После II Пунической войны Рим стал крупнейшей политической силой в Средиземноморье. Но победа была достигнута ценой предельного напряжения сил. В конце войны даже в Лации бывали волнения из-за непомерных военных тягот. Многие районы Италии сильно пострадали.

Важнейшей областью экспансии римлян в Европе стали теперь Балканы. Главным противником здесь была Македония, но главным объектом римской политики и римских интересов — Греция, чей, так сказать, исторический авторитет определялся как ее политическими традициями, так и ее несравненным духовным, культурным богатством.

Римляне воспользовались сложной политической обстановкой и опять создали антимакедонскую коалицию (Пергам, Родос, Ахейский и Этолийский союзы). Коалиция располагала флотом. В 200 г. Филиппу V вновь была объявлена война (II Македонская). Римские войска высадились в Иллирии, и в 197 г. в битве при Киноскефалах (в Фессалии) Филипп V был разбит. Он терял все владения за пределами страны и выдавал военный флот. Но главный итог борьбы был политический: в 196 г. на Истмийских играх победитель Филиппа V Тит Квинкций Фламинин объявил о «свободе» греческих городов. Эффект этой демонстрации был очень сильным. Фламинин снискал большую популярность в Греции, особенно в аристократических кругах, которые пользовались его поддержкой. В греческие дела пытался вмешаться сирийский царь Антиох III, но его расчеты на недовольство греков римским контролем в сложившейся обстановке не оправдались, и он потерпел поражение от римлян в 190 г., в результате которого вынужден был отказаться от владений в Европе и в Малой Азии.

Решающим этапом римских войн на Балканах явилась III Македонская война (171-167 гг.) с царем Персеем, который объявил себя защитником должников и изгнанников и стал искать поддержки у демократических элементов в Греции. Его агитация находила отклик, но после нескольких лет войны и он был разбит, а Македония потеряла самостоятельность. В 149 г. здесь разразилось восстание Лже-Филиппа (Андриска), после подавления которого Македония была превращена в римскую провинцию (148 г.). Еще через два года римской провинцией Ахайей стала и Греция. Как повод для приведшего к этому вмешательства римлян было использовано обострение классовой борьбы в Греции и конфликты между городами. Ахейский союз при поддержке коринфского демоса объявил Риму войну. В ахейское войско были включены 12 тыс. рабов, родившихся в Греции. После поражения ахейцев Коринф — крупнейший город Греции — был разрушен, а «свободные» города были подчинены контролю римского наместника. Лишь Спарта и Афины считались теперь самостоятельными союзными городами.

= ФРАГМЕНТ ДАННЫХ =
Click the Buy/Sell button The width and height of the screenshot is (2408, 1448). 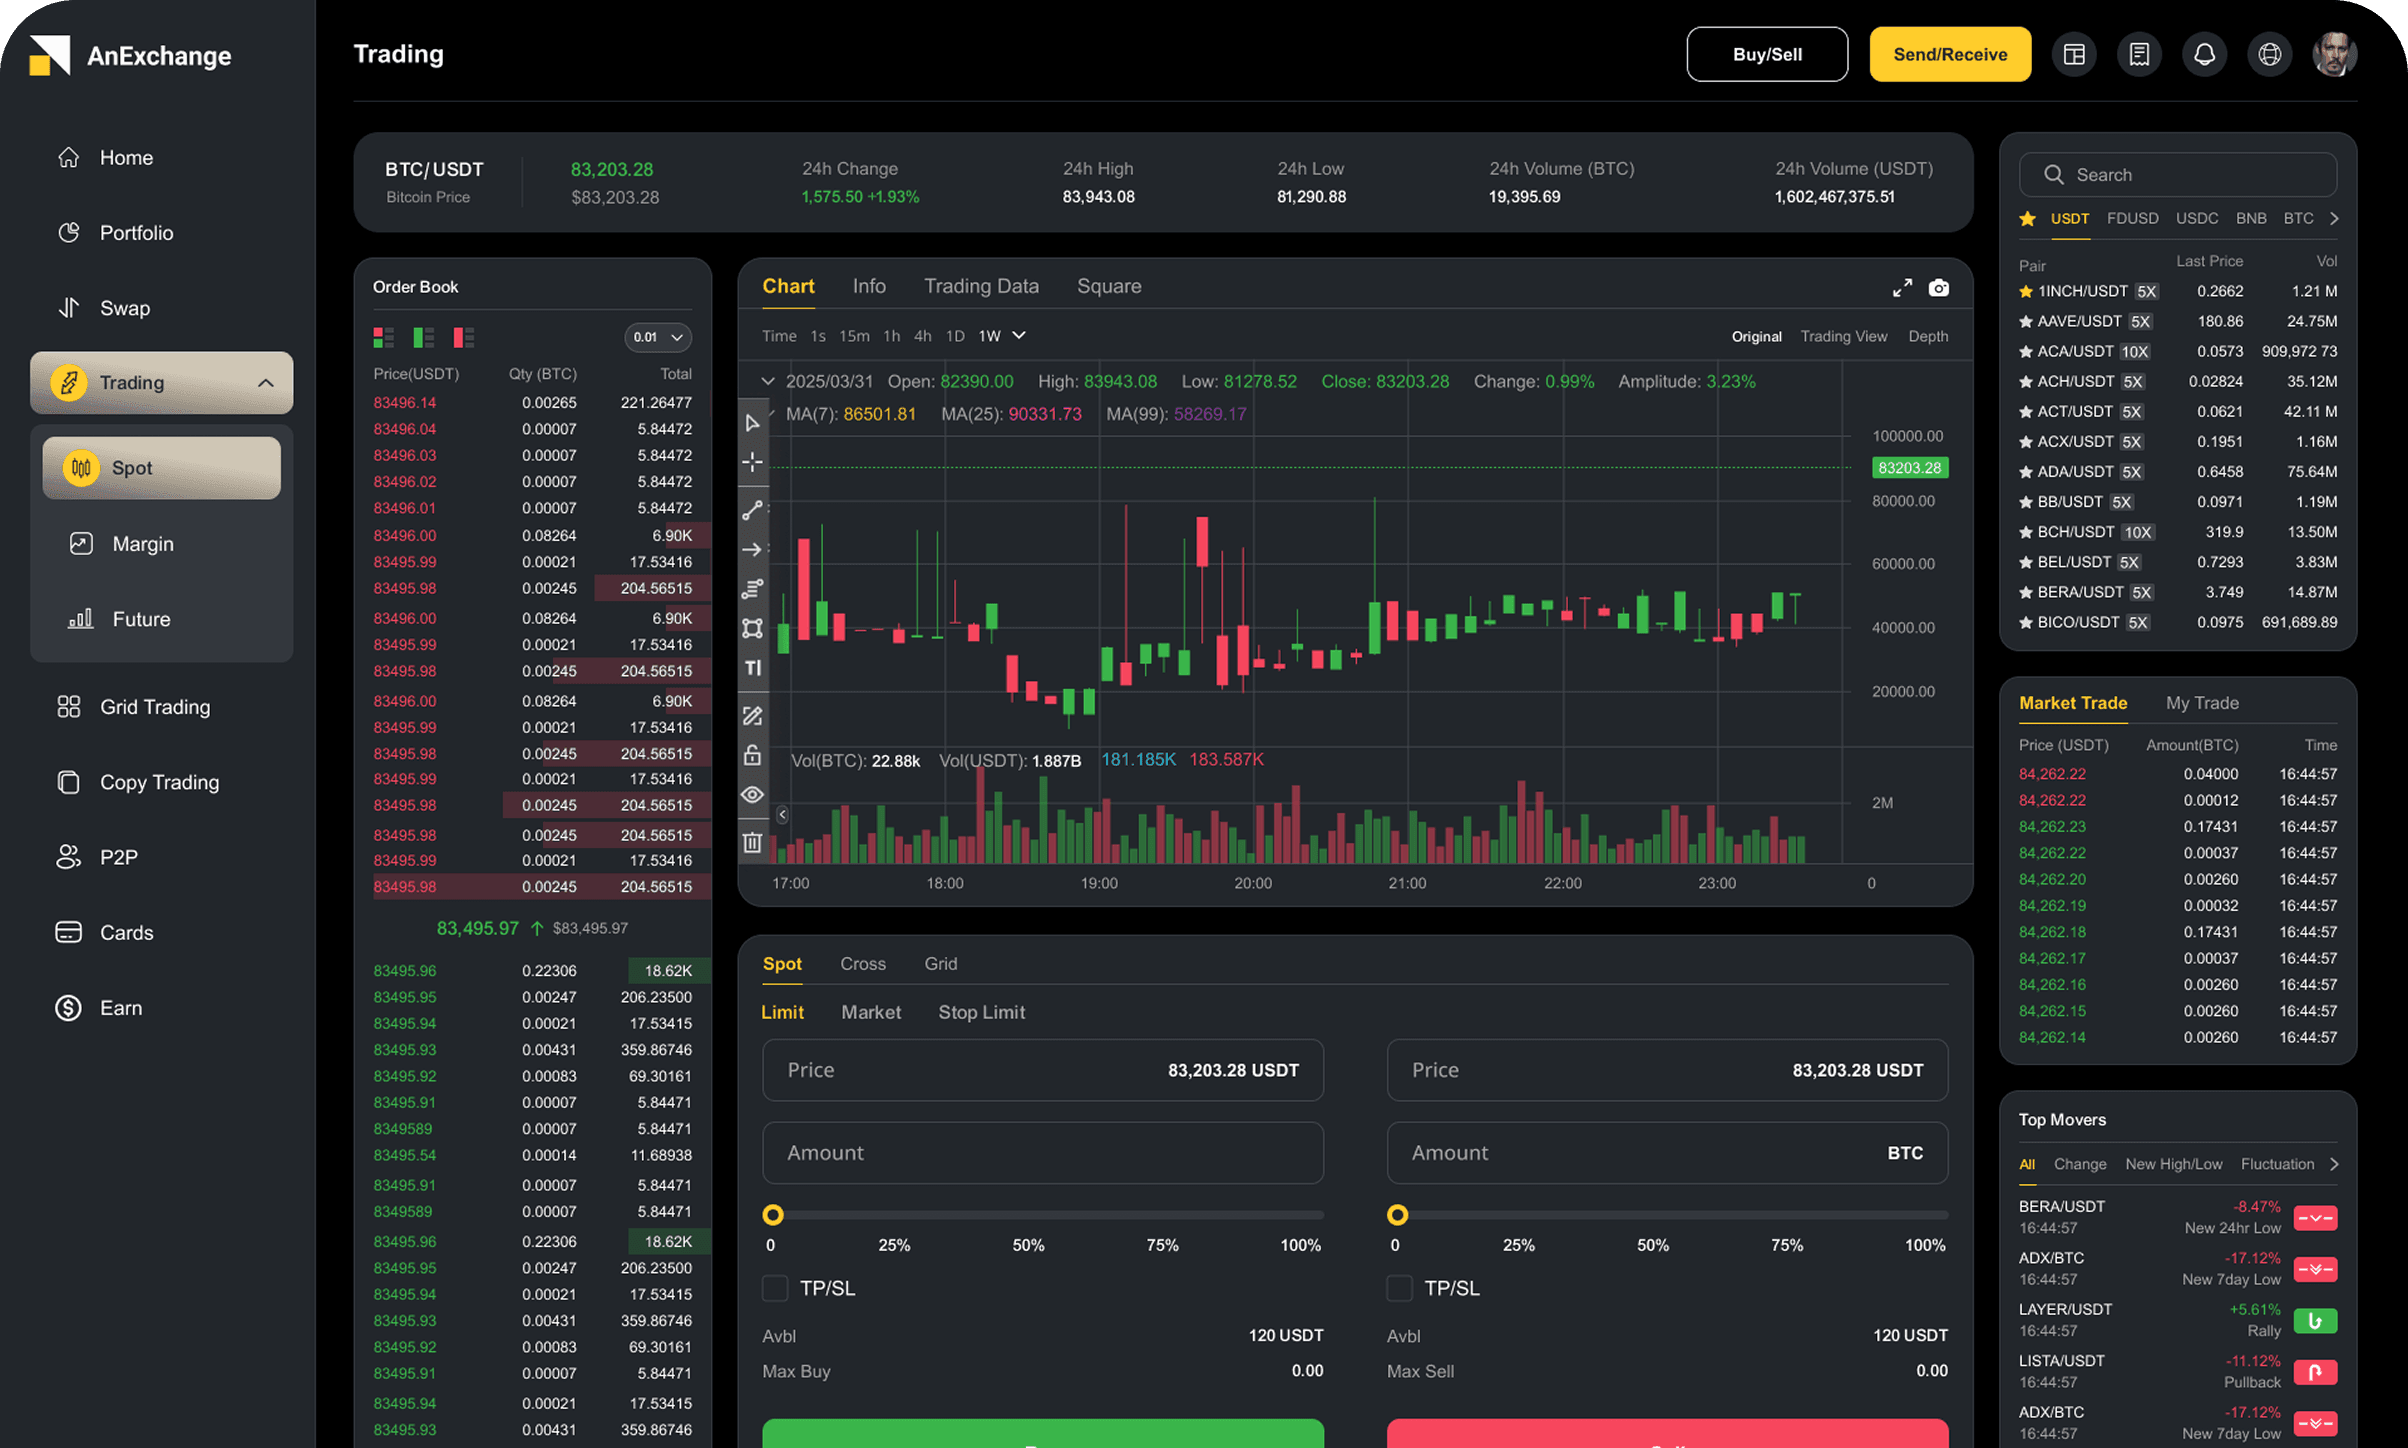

= ЗАДАНИЕ 1 =
Когда и в какой битве был разбит Филипп V, согласно тексту?
= ЗАДАНИЕ 2 =
Перепишите из текста отрывок, начиная со слов «Важнейшей областью экспансии» и заканчивая словами «духовным, культурным богатством.».

= ПРАВИЛЬНЫЙ ОТВЕТ 1 =
В 197 г. в битве при Киноскефалах (в Фессалии).

= ПРАВИЛЬНЫЙ ОТВЕТ 2 =
Важнейшей областью экспансии римлян в Европе стали теперь Балканы. Главным противником здесь была Македония, но главным объектом римской политики и римских интересов — Греция, чей, так сказать, исторический авторитет определялся как ее политическими традициями, так и ее несравненным духовным, культурным богатством.